Microsoft Seeks Coalition To Boost Congo's Cobalt Mines, Counter EV Battery Crisis From Growing Demand

  • Microsoft Corp MSFT visited an artisanal cobalt mine in the Democratic Republic of Congo in December to start formalizing the little-regulated and dangerous cobalt industry critical to meeting global demand for battery material.
  • In the first known visit by Microsoft, chief of staff for tech and corporate responsibility Michele Burlington met miners at Mutoshi, where commodities trader Trafigura had helped run a formalization scheme that ended in 2020, Reuters reports.
  • Congo accounts for three-quarters of the mined cobalt supply. 
  • Industrial mines produce most of Congo’s cobalt, but “artisanal” miners, who dig by hand and often die when tunnels cave in, account for up to 30% of production.
  • Companies that use cobalt in products from electric cars to smartphones should work to improve conditions at artisanal mines instead of seeking to cut artisanal cobalt out of their supply chains, Dorothee Baumann Pauly wrote in an independent report.
  • Pauly is the director of the Geneva Center for Business and Human Rights.
  • “In practice, it is virtually impossible for them to completely exclude artisanal cobalt, especially when it is sent to smelters and refiners in DRC and China.”
  • “We are continuing to work on this problem.
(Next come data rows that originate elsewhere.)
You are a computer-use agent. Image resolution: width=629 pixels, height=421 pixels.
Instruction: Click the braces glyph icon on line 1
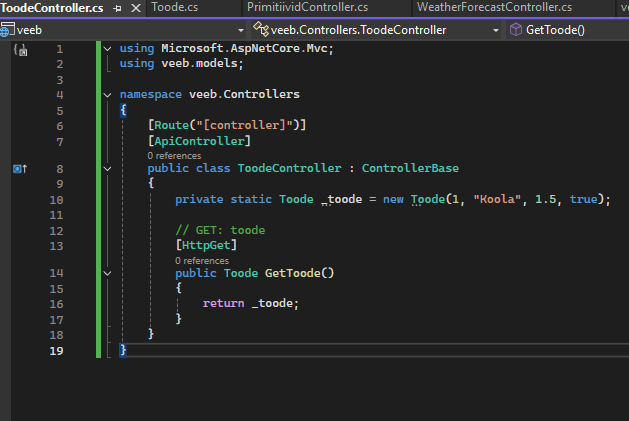20,49
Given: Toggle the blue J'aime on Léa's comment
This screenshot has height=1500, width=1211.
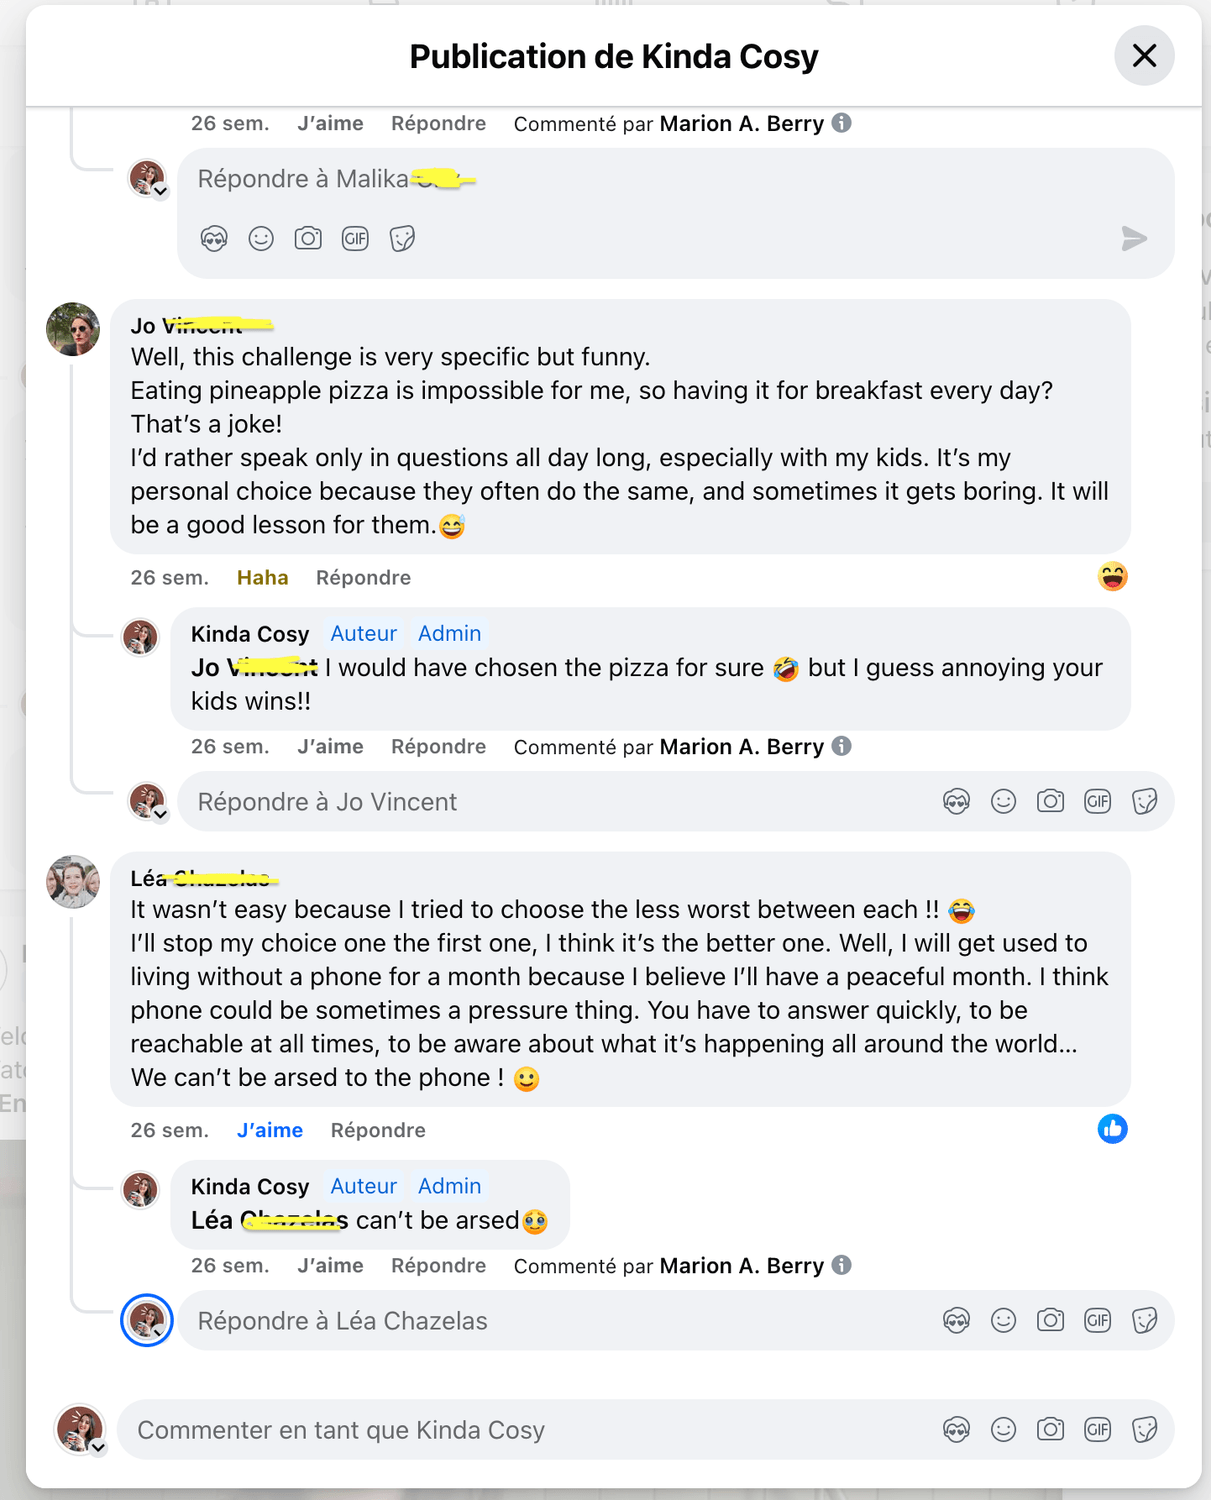Looking at the screenshot, I should point(270,1130).
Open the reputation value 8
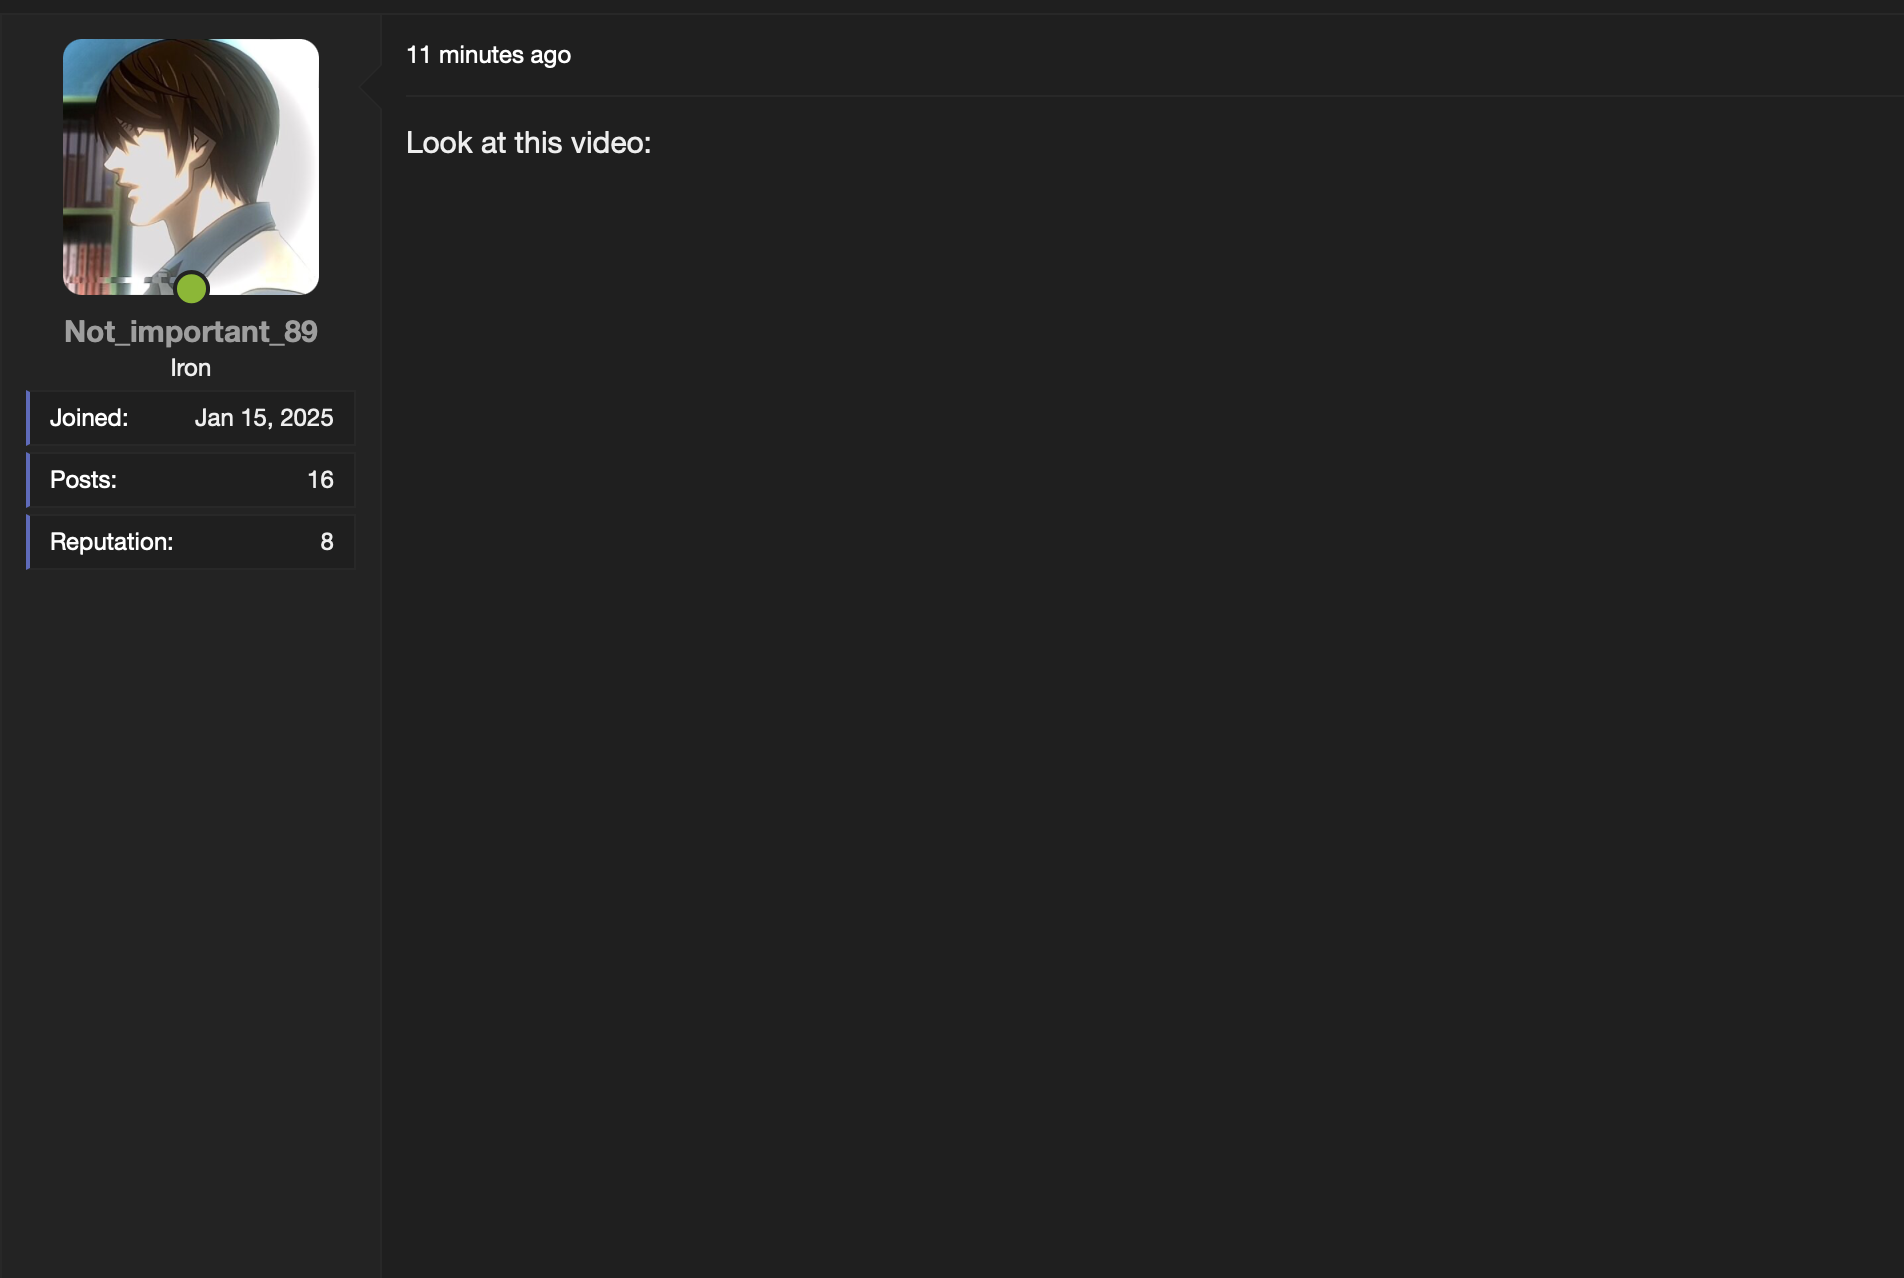This screenshot has height=1278, width=1904. pyautogui.click(x=326, y=542)
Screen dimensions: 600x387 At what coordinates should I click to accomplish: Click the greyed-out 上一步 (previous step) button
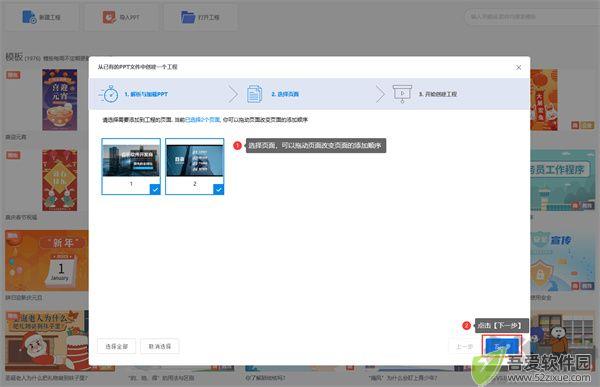[464, 347]
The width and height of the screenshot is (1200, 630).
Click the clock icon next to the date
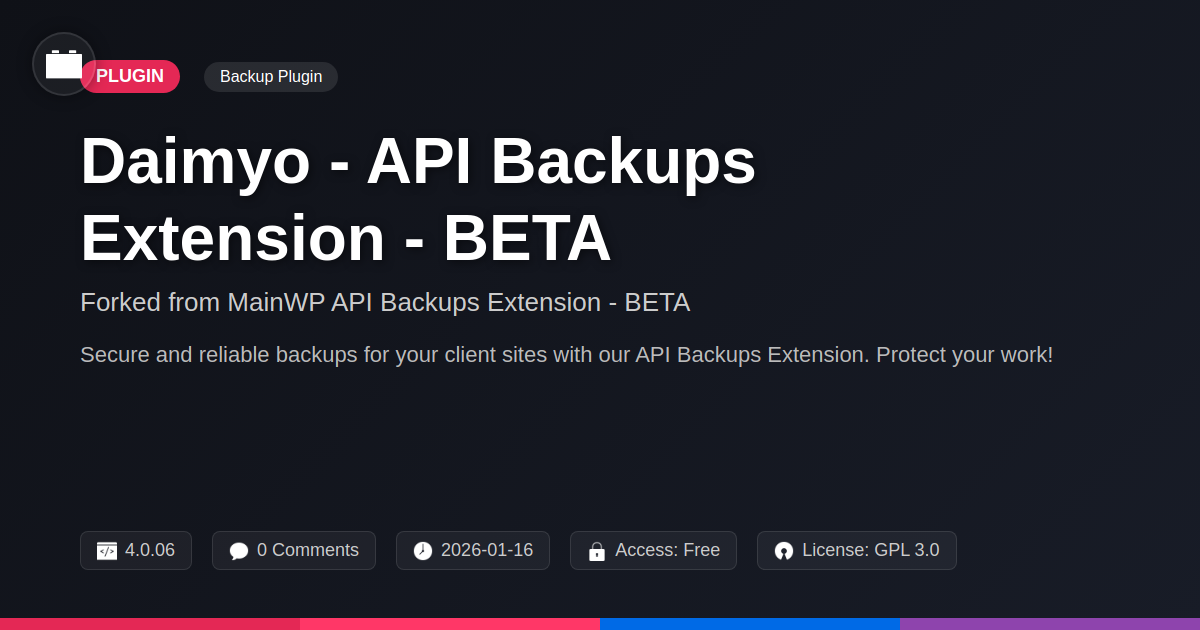coord(423,551)

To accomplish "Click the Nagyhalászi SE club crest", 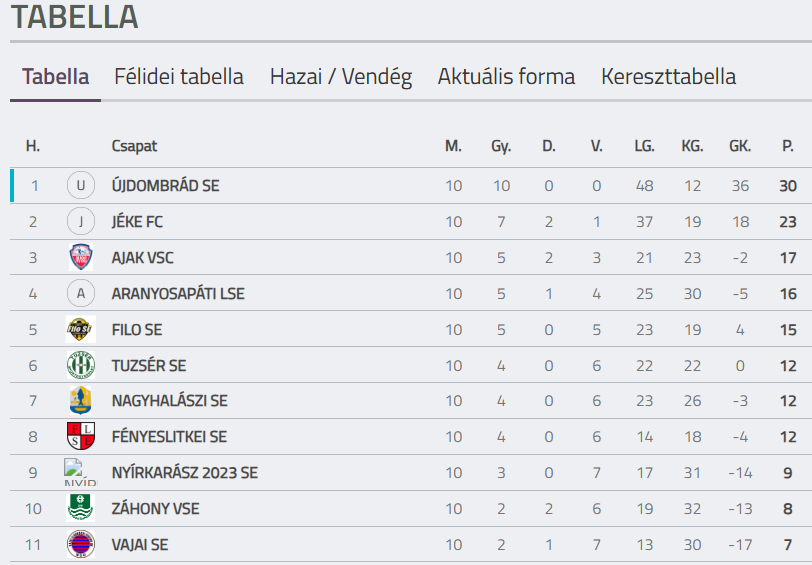I will tap(80, 401).
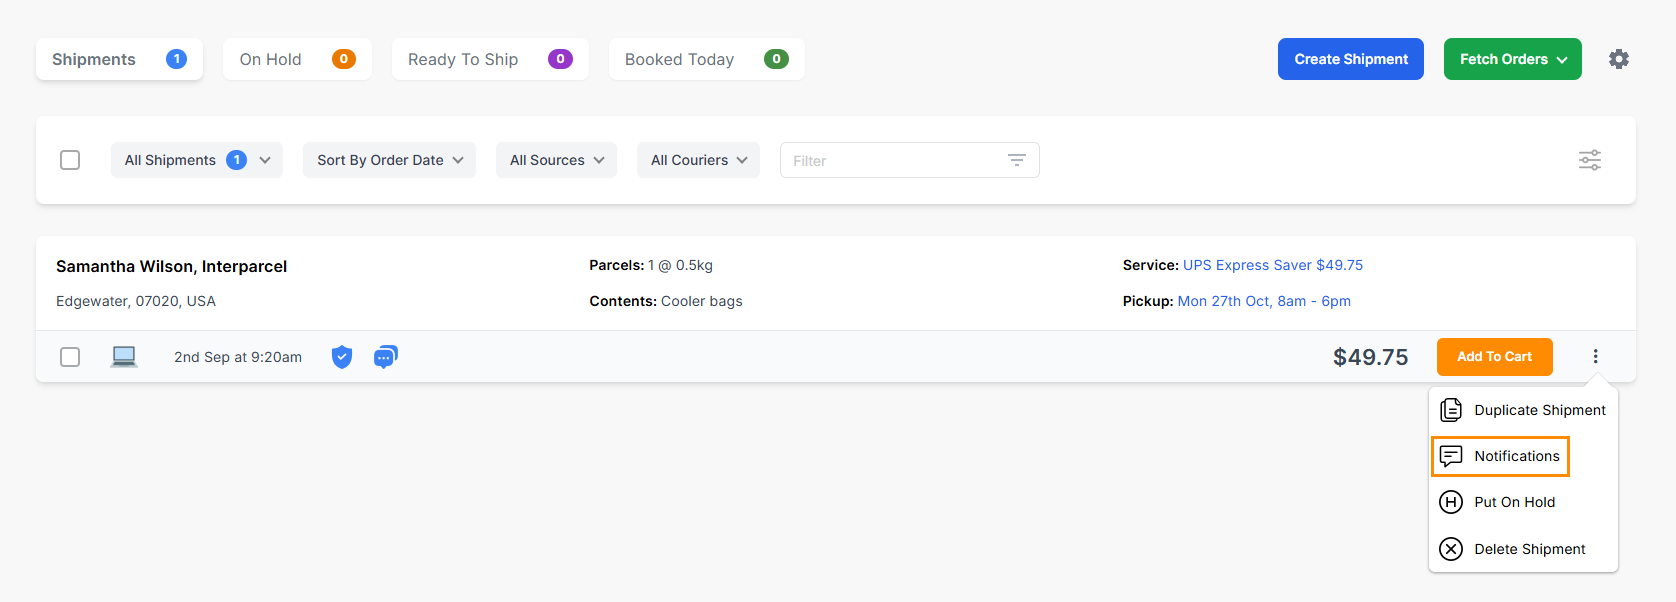Select Notifications from the context menu
The image size is (1676, 602).
click(x=1515, y=456)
It’s an issue that will take a coalition to solve,” Microsoft said.
  • Tesla Inc’s TSLA CEO, Elon Musk, said the EV maker would probably hit annual production of 20 million vehicles before 2030.
  • Nearly 75% of all the EVs sold today use batteries that rely on cobalt to deliver increased performance, superior safety, and longer driving ranges.
  • The IEA’s Sustainable Development Scenario points to cobalt demand growing by over 20x between 2020 and 2040.
  • From 2024 to 2026, annual cobalt demand growth will outpace annual supply growth by 50%.
  • Price Action: MSFT shares traded higher by 1% at $270.23 premarket on the last check Wednesday.